Description:This calorie counter web app has a login/register feature for individuals who want to track their calories and macros throughout the day and week. For searching data, I used a REST API from the USDA FDC https://fdc.nal.usda.gov/api-spec/fdc_api.html index.html The search form returns a list of foods 'results.html' and also a separate list for the BRANDED datatype 'results-branded.html'. You can see nutritional facts for every individual food that the search query returned. If you clicked on one of them, you went to a different route /details that lets you modify the serving size according to your needs result.html.Then you can add it to your log for it to show in your personal graph of its calories and macros /food-log route.In helpers.py is where the retrieving of my data is, from the API.Requesting through different endpoints for my needs.And parsing the data so i can use the relevant part.The def lookup_nutritional_info(query, api_key) this function is used by my /details where it returns nutritional facts of a food.The def search_food(query, api_key, page, page_size): function searches for foods then returns a list based on match query.The def get_nutritional_info(fdc_ids, api_key): returns a partial nutritional fact such as calorie and its macros for every food in the list that search returned.These two function is used by /results and /results-branded route.Where from the templates results.html and results-branded.html displays the list of foods along with it's calories,protein,carbs and fat for users to see. These two functions are kind of duplicates of those I used for my branded.db because I didn't include the branded datatype in the endpoints.
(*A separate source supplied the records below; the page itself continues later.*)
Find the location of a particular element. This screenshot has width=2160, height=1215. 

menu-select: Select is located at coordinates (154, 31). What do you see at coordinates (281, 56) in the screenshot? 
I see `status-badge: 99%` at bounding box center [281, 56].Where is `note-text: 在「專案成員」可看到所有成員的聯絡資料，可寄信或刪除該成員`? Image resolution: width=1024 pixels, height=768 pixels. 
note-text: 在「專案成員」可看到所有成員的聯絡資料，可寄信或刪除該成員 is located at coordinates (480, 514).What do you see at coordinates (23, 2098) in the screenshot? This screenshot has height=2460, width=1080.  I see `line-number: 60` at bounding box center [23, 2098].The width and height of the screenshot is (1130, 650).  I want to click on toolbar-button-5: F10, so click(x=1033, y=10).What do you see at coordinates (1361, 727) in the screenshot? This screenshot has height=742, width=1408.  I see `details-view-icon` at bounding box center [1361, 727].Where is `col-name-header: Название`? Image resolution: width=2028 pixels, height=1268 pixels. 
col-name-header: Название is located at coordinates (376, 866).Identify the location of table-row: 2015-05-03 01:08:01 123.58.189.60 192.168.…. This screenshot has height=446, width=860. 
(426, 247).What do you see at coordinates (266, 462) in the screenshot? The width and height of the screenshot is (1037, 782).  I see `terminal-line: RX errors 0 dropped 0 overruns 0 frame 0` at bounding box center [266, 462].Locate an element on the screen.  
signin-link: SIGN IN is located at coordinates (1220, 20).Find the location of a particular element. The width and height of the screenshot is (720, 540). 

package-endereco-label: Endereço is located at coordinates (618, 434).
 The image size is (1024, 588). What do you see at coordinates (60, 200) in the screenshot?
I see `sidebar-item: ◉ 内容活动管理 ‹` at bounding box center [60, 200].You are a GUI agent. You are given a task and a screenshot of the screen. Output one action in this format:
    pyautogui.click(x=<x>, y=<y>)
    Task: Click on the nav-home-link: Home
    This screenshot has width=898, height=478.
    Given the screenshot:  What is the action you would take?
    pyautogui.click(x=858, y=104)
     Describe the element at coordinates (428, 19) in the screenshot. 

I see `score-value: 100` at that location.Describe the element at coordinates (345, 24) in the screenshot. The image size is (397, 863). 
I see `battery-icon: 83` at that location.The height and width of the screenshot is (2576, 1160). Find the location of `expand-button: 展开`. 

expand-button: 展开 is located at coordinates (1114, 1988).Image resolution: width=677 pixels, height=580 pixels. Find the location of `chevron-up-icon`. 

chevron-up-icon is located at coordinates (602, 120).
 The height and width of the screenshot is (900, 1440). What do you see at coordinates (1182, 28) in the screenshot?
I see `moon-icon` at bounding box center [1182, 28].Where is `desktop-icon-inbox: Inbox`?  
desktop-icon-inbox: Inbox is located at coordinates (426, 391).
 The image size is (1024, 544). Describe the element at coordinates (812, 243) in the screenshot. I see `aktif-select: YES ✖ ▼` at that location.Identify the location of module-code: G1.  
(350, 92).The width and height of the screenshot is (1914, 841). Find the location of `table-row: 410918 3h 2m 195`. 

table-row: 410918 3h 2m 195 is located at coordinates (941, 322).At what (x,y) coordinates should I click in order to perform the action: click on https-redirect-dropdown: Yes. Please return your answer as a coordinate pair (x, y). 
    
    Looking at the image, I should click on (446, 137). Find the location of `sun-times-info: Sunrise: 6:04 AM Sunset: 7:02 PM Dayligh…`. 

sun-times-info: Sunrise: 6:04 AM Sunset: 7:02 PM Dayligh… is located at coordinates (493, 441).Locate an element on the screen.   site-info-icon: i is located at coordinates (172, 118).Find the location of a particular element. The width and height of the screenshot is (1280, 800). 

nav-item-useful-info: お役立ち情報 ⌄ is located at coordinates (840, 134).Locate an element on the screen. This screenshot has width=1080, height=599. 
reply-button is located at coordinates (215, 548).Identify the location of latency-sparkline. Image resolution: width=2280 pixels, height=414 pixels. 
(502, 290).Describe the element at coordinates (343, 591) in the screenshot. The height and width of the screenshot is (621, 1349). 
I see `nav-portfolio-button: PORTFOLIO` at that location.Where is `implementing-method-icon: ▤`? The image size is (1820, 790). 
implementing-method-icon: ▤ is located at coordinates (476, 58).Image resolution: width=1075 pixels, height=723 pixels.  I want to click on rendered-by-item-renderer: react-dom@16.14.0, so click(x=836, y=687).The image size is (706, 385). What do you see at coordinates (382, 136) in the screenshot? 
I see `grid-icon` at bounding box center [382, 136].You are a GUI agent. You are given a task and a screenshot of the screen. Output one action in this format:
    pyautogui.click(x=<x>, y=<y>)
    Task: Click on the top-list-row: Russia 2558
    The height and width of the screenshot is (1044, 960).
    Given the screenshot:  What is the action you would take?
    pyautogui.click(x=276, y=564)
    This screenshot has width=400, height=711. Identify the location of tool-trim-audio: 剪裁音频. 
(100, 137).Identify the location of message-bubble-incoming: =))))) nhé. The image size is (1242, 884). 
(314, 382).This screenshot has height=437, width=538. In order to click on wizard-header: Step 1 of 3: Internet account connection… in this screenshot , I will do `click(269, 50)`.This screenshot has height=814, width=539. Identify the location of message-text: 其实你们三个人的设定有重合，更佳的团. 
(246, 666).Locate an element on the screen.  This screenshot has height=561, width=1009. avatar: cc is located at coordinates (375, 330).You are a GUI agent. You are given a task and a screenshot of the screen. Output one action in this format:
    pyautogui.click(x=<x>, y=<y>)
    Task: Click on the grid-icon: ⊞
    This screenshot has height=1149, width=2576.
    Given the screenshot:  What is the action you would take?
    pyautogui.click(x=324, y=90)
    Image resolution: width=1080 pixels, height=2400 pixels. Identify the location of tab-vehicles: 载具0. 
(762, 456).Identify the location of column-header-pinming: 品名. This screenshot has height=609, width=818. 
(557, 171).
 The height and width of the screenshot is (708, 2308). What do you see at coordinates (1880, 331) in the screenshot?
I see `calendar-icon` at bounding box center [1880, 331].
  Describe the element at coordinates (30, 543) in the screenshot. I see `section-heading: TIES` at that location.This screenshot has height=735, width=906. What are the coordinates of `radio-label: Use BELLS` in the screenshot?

Namely def get_nutritional_info_branded(fdc_ids, page): and def search_food_branded(q).As for my branded.db. I downloaded data for branded from https://fdc.nal.usda.gov/download-datasets.html. I then imported two relevant.csv files into my SQL database, 'branded.db, for necessary queries. As for the UI, the color palette I've used is 60% white (Background), 30% green (text), and 10% (buttons) blue. I've also added a spinner loader to the index.html while the data is loading or we're requesting it from the API server.

Note: Since the BRANDED database is such a large file, I have to download the data and import it into my SQL. That's why it's not updated. Because if we include the branded datatype at our endpoint for fetching or requesting branded data, the web app often takes time to load or crashes.